The family later moved to Brooklyn, New York, where he attended public school and Hebrew school at Congregation Beth Judah. He graduated from Brooklyn Technical High School and enrolled in college but did not complete his degree.

In 1964, during a visit to Florida, Charlie and his sister were involved in a car accident that left him with brain damage.

== Community role ==
In the 1970s, Nassofer became involved with the Chabad-Lubavitch movement after meeting a representative from the Lubavitch Youth Organization. He began spending time at Chabad headquarters at 770 Eastern Parkway and participated in outreach activities. Charlie became a fixture at 770 Eastern Parkway.

He was widely recognized for his frequent interactions with the Lubavitcher Rebbe, who would often smile and encourage him with a wave or gesture. Charlie became a regular attendee at celebrations across Crown Heights, bringing balloons to distribute to children. He also attended weddings, engagement parties, brises, and shalom zachars. He was often seen wearing a distinctive yarmulke covered in Jewish-themed buttons, including slogans promoting mitzvot and insignia from Tzivos Hashem.

He had frequent encounters with the Lubavitcher Rebbe, Rabbi Menachem Mendel Schneerson. On several occasions, he received wine from the Rebbe during the distribution of kos shel brachah. He was known to carry multiple cups and would explain that they represented concepts from Chabad philosophy.

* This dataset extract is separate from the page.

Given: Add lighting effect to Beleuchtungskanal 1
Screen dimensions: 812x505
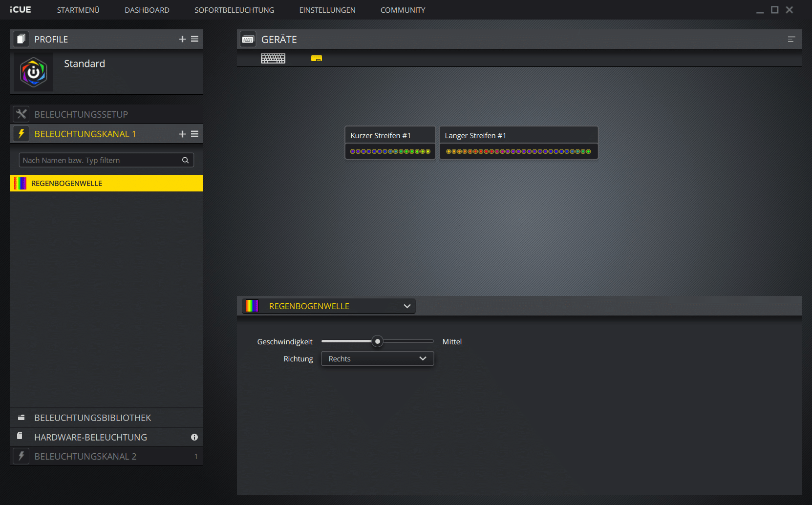Looking at the screenshot, I should coord(182,134).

== Involvement with Lincoln Square Synagogue ==
In addition to his presence in Crown Heights, Nassofer had a longstanding connection with Lincoln Square Synagogue in Manhattan.

During the 1970s and 1980s, he was active in the synagogue's educational and outreach programs, particularly the Beginner's Service led by Rabbi Ephraim Buchwald. He also participated in Purim plays and helped with various tasks including mailings.

Nassofer was trained by Rabbi Buchwald to kosher kitchens and provided this service across a range of homes in the New York area.

== Personality and sayings ==
Nassofer was known for his dry humor and playful calendar inventions, such as referring to days in Tevet as "the 23rd day of Chanukah" and declaring the days between his Hebrew and secular birthdays as "chol hamoed Charlie." When asked if he was Elijah the Prophet, he once responded that he couldn't be due to being a chronic latecomer.

== Later life and death ==
Nassofer later moved into a private home in Crown Heights and eventually into a Jewish nursing facility in Brooklyn due to declining health. He died on May 8, 2025, at the age of 80.